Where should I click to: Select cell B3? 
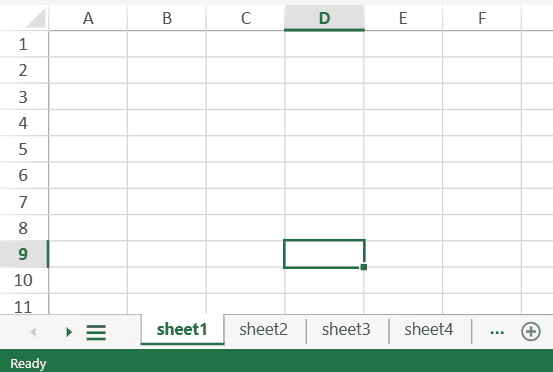coord(167,97)
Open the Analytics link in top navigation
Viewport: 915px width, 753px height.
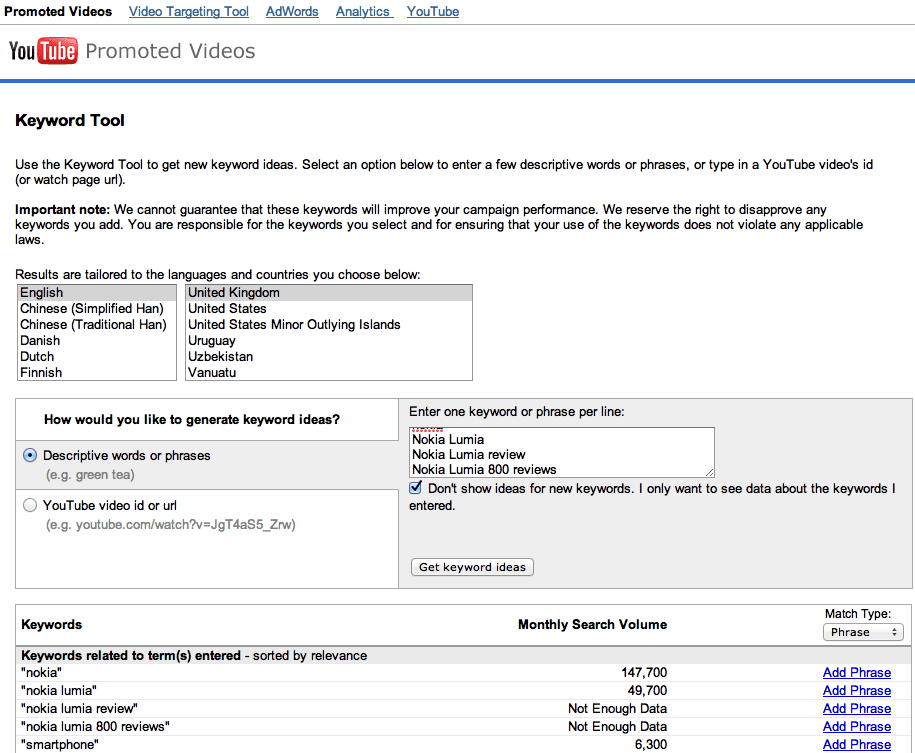click(363, 12)
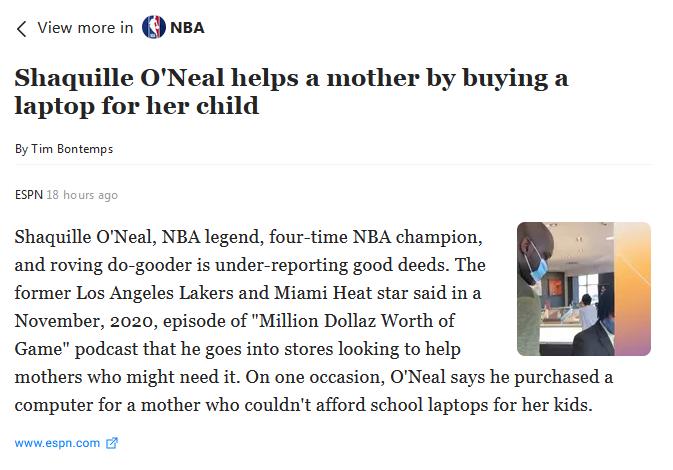Viewport: 673px width, 470px height.
Task: Click the back chevron arrow
Action: pos(21,29)
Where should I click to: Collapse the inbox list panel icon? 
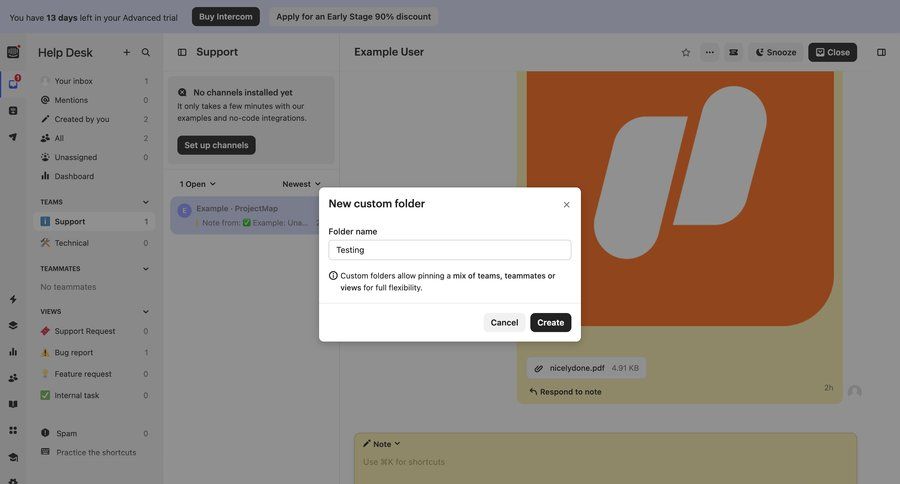pos(182,52)
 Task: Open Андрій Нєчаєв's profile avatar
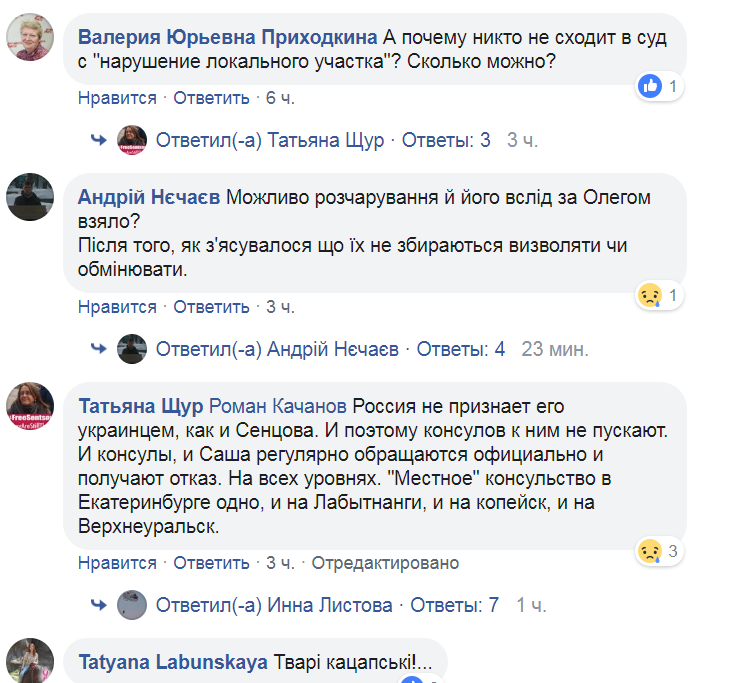click(x=29, y=197)
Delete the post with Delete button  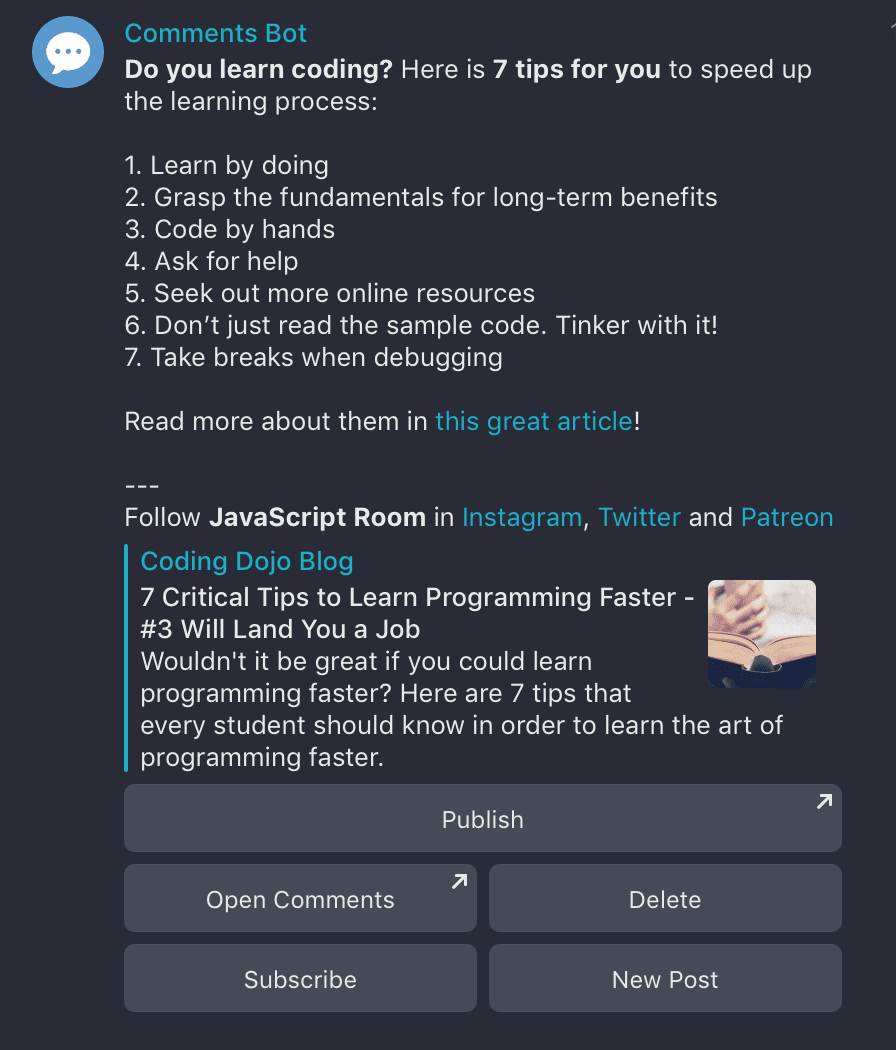point(665,898)
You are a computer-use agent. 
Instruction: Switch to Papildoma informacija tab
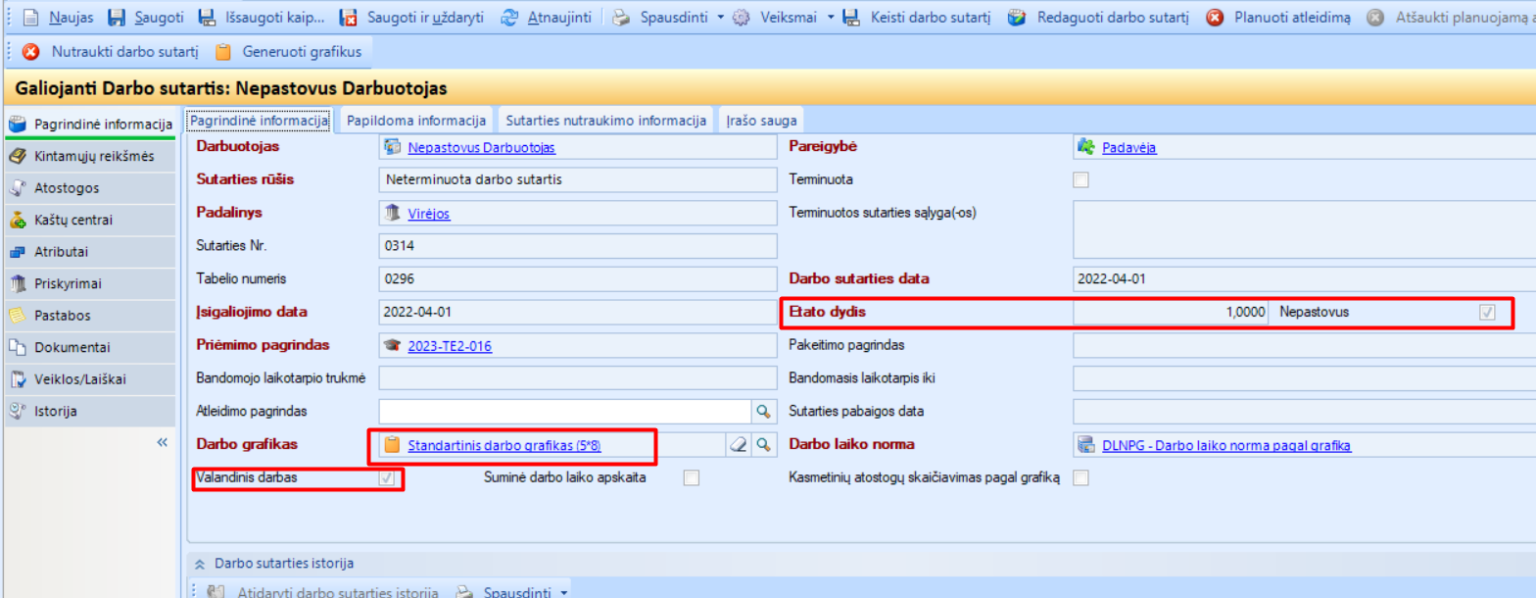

-------------------------

- Exercise prompt: Only the lines from the one that contains "You are a computer-use agent." to the end of the records, inclusive, are to be quoted exactly, with pictures excluded.

- Task answer:
You are a computer-use agent. 
Instruction: Switch to Papildoma informacija tab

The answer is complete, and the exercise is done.